Shauna's Blog

Trust is also hard

Originally at http://www.shaunagm.net/blog/2014/10/trust-is-also-hard/

Building on my post about verification a few months ago, I want to talk about quantifying trust.  As full verification of all knowledge by a single individual is as impossible as drinking the sea, we are faced with two options: paranoia or trust.

Last year my friend Madeleine tried to persuade me that learning about gene patenting was important.  I agreed that gene patenting was important, but told her, “I don’t have time to learn about it and besides, I trust you. Whatever you tell me about gene patenting I will believe.”  I have said similar things to friends about a variety of topics, and I engage in a similar calculus when I trust a blog’s critique of a journal article or friend’s explanation of how a program on my computer works.  I could verify any given claim, but it would take days, weeks, months or even years that I don’t want to spend.  So I trust.

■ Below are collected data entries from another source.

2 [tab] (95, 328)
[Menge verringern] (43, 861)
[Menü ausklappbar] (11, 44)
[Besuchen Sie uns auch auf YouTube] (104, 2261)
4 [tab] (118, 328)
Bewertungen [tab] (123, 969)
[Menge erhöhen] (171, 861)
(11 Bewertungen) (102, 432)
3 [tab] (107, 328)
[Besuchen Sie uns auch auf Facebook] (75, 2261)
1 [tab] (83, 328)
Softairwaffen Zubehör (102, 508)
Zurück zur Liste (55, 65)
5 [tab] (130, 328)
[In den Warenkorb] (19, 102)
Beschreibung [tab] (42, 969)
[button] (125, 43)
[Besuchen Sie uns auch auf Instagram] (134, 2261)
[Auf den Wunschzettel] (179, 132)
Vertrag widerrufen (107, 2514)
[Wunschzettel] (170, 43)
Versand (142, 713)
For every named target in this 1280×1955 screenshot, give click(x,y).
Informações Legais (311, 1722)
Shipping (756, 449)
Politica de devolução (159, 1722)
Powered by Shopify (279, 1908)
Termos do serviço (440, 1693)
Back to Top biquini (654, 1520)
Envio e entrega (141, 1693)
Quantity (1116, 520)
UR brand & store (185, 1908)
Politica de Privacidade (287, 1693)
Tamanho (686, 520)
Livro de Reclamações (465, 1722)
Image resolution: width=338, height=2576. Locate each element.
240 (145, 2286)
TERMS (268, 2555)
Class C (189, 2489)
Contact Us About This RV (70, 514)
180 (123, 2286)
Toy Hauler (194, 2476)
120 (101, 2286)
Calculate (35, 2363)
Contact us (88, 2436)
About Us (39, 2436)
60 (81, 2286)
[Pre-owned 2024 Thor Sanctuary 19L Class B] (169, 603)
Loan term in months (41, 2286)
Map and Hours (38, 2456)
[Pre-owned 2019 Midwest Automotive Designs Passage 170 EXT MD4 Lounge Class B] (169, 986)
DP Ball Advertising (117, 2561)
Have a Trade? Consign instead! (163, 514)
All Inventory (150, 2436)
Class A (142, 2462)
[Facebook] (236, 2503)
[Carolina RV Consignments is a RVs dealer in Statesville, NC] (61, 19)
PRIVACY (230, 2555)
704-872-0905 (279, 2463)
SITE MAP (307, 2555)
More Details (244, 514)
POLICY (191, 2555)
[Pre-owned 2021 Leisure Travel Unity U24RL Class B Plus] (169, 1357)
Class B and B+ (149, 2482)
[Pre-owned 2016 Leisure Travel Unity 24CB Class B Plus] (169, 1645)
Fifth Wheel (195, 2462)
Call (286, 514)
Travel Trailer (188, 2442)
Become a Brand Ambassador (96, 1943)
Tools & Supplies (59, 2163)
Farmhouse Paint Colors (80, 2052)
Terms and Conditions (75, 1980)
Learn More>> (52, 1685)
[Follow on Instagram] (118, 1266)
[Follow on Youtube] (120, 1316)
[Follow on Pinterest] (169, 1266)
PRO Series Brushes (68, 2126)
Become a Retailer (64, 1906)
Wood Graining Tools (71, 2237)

There have already been many efforts to quantify trust.  In a way, Google does this: page rank measures not just which websites are popular, but which are popular among popular websites.  One can view that as “trusting” the popular pages.  Less abstractly, sites like Yelp, Amazon, AirBnB, and many more monetize trust by making digestible our collective opinions of goods and services.  Some of these sites, like Yelp, have a social networking aspect, highlighting reviews from friends.  All of the sites allow some type of verification, in the form of reading reviews.  It’s not surprising to me that most efforts towards quantifying trust online are commercial - I would expect nothing less from our hypercapitalist culture - but it does lead to some ironies.  Thus TrustCloud, “a real time curated global positive reputation data service”, boasts that “our proprietary algorithms look for behaviors like responsiveness, consistency and longevity in online behavior”.  By keeping their methods proprietary they are, of course, saying “trust us”.

If commercial efforts towards quantifying trust are hamstrung by the assumed need for secrecy, what about non-commercial efforts?  There are many examples of implicit trust networks facilitating non-commercial projects.  The efforts of Debian Developers and Cochrane Collaborators spring to mind.  And yet, as I said, this trust is implicit and therefore difficult to leverage. We believe, holistically, that a Cochrane review is reliable and we can verify, with much effort, that a review has been done rigorously, but there is no automatized way for us to share that verification with others nor to build up a track record of whose work is consistently verified.  Unsurprisingly, the Debian community automates and quantifies a great deal more than Cochrane. Debian, a free software operating system, relies on individuals to manage sub-parts of the project, known as packages.  A number of statistics about these packages are compiled, including how often they’re used, how many predictable errors and warnings they provoke, and the number of reported bugs over the package’s lifetime.  But it’s not clear how these tools compare with implicit social trust networks in the success - or even continued functioning - of the project.

If a non-commercial project (or creatively and transparently commercial project) were to quantify trust, what would that look like?  I’d argue that it would have the following characteristics:

  • The methodology would be entirely transparent, even if some or all of the data being processed was kept private.
  • Such a system would facilitate verification to the fullest extent possible, while utilizing partial and incomplete verification.
  • This system would also enable snap judgments, distilling a multi-faceted trust network down to a single number or rating. Users could then choose what amount of engagement, from “snap judgment” to “full verification”, they care to perform.
  • It would follow the lead of social networking sites and recognize personal connections as a key source of trust.
  • It would allow individuals to disclose self-distrust by incorporating measures of confidence in their own statements, claims, verification processes, etc.

That’s just a first stab.  Already I can see problems, the most obvious being how terribly sad I would feel if I had a low trust score.  I will continue reading and thinking so that I can refine these ideas in a future blog post.

Thanks to Daf for answering some questions about Debian.